Instructions to follow:
Look through the records below, and whenever a line contains "товары", copy it.

Extracted information:
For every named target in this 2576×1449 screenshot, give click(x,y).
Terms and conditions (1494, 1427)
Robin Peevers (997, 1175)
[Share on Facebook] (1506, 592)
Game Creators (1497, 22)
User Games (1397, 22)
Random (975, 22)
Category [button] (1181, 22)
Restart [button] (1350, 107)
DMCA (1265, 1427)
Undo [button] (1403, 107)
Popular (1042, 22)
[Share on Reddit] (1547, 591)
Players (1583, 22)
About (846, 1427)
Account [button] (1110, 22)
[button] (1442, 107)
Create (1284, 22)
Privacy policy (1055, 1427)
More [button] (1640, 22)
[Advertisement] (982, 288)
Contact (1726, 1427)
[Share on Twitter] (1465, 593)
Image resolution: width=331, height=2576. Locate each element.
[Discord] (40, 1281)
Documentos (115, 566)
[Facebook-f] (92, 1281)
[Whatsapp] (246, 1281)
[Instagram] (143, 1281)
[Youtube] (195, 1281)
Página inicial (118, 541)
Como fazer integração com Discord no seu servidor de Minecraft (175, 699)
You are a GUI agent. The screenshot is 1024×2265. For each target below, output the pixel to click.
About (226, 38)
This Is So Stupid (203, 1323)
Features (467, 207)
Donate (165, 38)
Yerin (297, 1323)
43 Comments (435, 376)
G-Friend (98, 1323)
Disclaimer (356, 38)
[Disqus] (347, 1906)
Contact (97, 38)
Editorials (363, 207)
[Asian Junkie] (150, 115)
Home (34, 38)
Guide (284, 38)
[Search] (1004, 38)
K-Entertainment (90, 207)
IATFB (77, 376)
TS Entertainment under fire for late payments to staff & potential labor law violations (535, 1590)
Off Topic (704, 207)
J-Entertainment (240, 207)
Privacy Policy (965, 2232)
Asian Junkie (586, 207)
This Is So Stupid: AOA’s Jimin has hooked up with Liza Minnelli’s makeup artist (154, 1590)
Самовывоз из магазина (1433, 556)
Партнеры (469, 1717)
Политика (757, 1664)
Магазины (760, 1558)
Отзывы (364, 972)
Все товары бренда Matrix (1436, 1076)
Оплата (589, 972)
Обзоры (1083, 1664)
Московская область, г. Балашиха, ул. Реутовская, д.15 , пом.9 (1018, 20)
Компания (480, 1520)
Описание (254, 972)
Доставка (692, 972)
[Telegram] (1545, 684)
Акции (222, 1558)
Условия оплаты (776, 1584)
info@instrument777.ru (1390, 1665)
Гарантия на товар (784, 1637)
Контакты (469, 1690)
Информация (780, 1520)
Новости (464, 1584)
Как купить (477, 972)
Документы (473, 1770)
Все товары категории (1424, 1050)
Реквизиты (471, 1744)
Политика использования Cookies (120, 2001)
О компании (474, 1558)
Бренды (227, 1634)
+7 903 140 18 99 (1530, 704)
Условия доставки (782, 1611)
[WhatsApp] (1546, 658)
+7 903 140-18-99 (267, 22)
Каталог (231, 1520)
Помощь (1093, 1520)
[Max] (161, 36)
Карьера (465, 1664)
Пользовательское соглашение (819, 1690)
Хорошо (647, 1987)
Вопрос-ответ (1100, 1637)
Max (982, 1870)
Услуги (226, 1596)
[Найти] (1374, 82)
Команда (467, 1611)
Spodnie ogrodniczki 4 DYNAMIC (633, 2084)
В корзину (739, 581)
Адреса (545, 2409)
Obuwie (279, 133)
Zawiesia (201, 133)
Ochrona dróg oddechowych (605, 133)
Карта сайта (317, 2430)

Written solution:
Все товары бренда Matrix (1436, 1076)
Все товары категории (1424, 1050)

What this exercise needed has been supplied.